R.- Oui, mais c'est toujours un peu trouble. Et c'est un terme qui est trouble. Et donc là, d'une certaine façon, je vous prends en défaut d'utiliser un terme qui peut jeter le trouble chez les électeurs...
Q.- Non, un homme d'affaires... c'est assez banal d'appeler quelqu'un qui fait son travail...
R.- Est-ce que vous pourriez élever un petit peu le débat et poser des questions de fond : que propose S. Royal ? Que propose N. Sarkozy ? Pourquoi voter pour l'un ? Pourquoi voter pour l'autre ? Moi j'ai fait mon choix, N. Sarkozy... parce qu'il défend la France...

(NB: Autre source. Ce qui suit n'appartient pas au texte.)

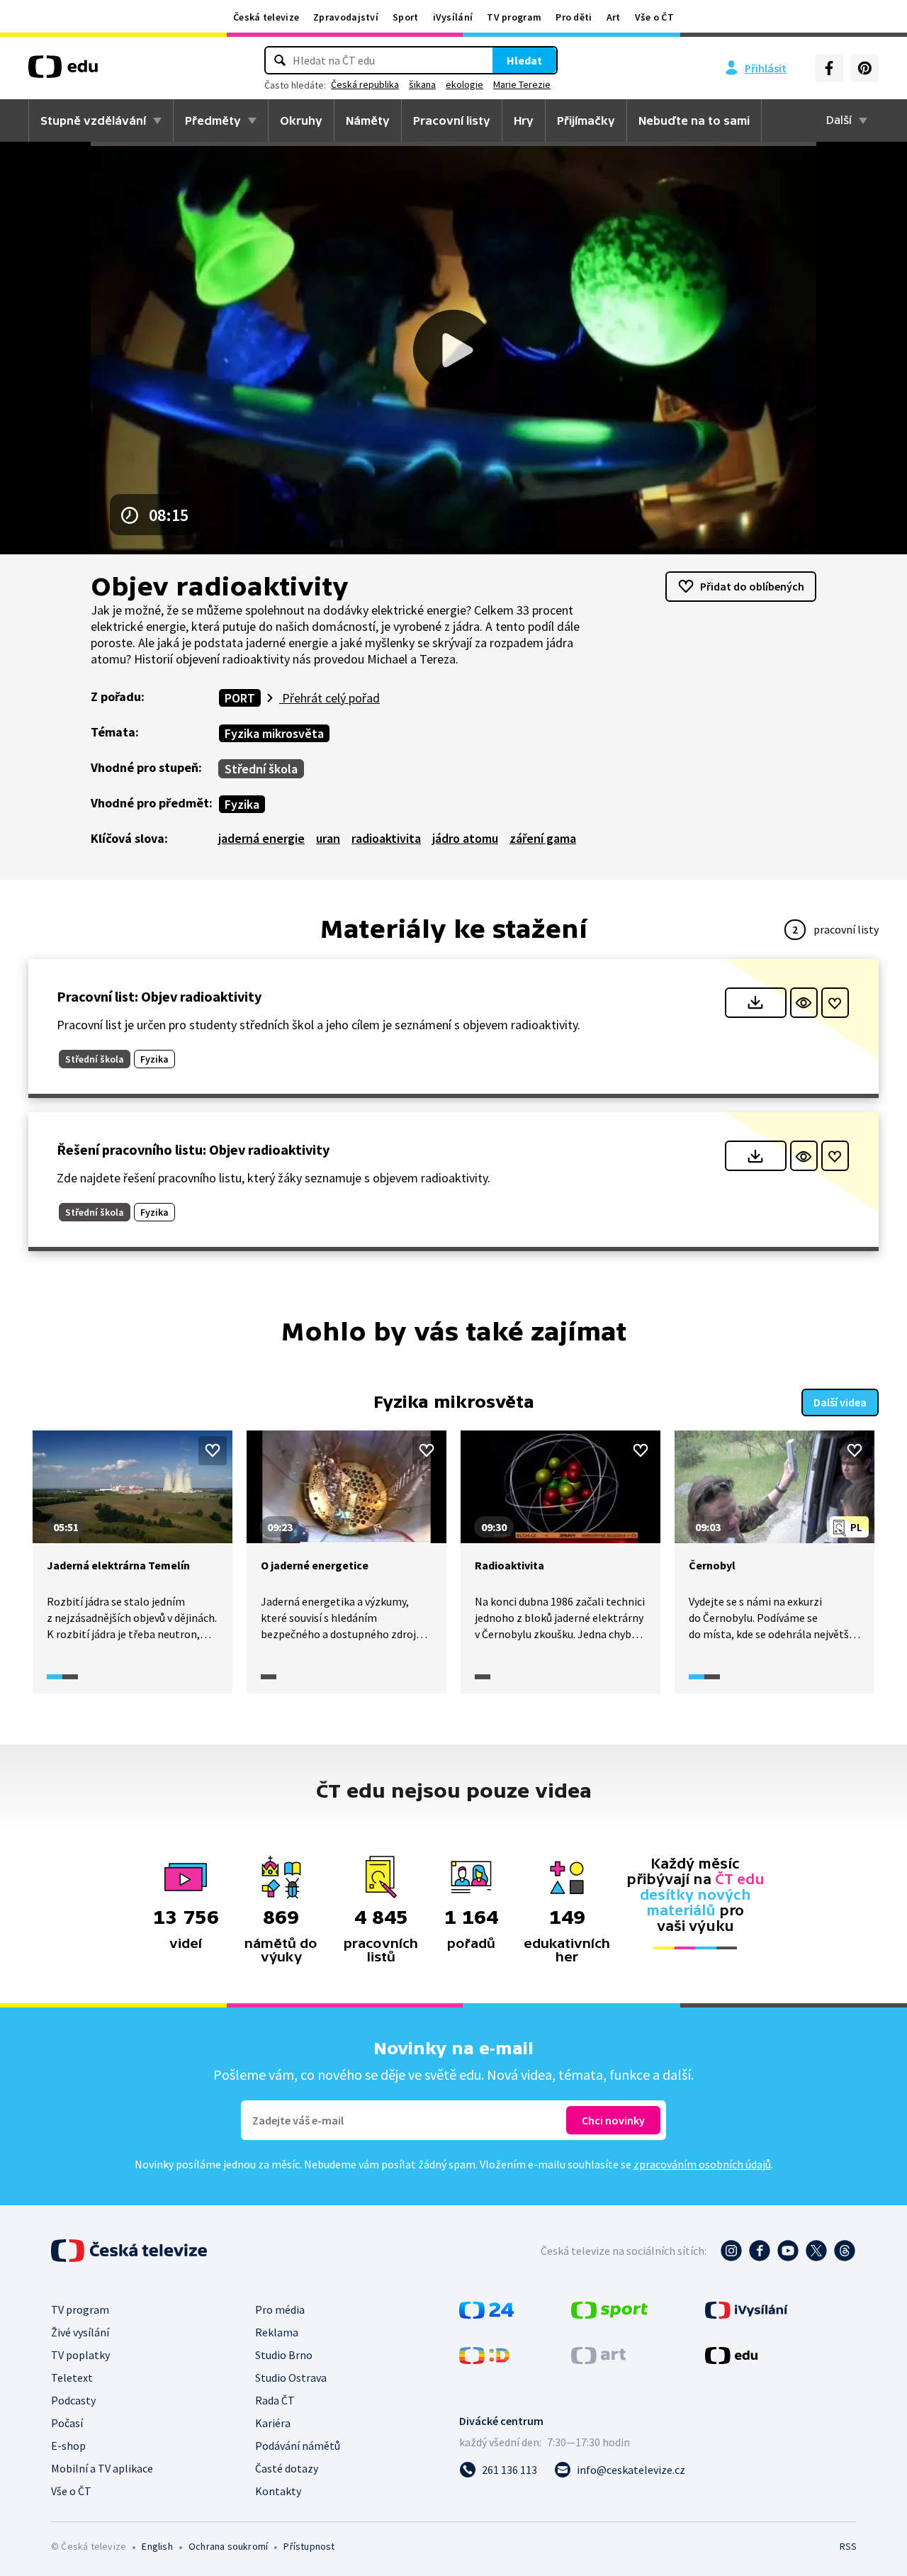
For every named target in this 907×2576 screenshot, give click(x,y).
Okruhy (301, 120)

Q.- Non, non, non, non, non, non...
R.-... parce qu'il veut une France fraternelle...
Q.- G. de Robien ! G. de Robien...
R.- Ah non ça ne vous intéresse plus ça !
Q.- Non.
R.- Dès qu'on aborde le fond, ça ne vous intéresse plus.
Q.- Ah, c'est pas le fond. Vous l'avez déjà dit qu'il fallait voter N. Sarkozy et poser une question...
R.- Mais maintenant, je vais vous dire pourquoi.
Q.- Non, non c'est fini !
R.- Ah non, vous ne voulez pas que je vous dise pourquoi.
Q.- Poser une question que suggère l'actualité...
R.- Ce n'est quand même pas mal qu'un journaliste ne veuille pas savoir pourquoi un responsable politique vote N. Sarkozy !
Q.- Vous l'avez dit tout à l'heure.
R.- Mais, par contre, vous voulez savoir pourquoi F. Bayrou ne va pas voter N. Sarkozy.
Q.- Vous l'avez dit tout à l'heure.
R.- Ben, écoutez là, je peux vous en dire en tout cas pendant une demi heure au moins pourquoi je vais voter N. Sarkozy. C'est mieux que les affaires de poubelle !
Q.- Mais... ce n'est pas une affaire de poubelle, et je vous remercie d'être venu sur RTL.
R.- Et bien je vous remercie de m'avoir interrogé.
Q.- Bonne journée.
Source : Premier ministre, Service d'information du Gouvernement, le 26 avril 2007.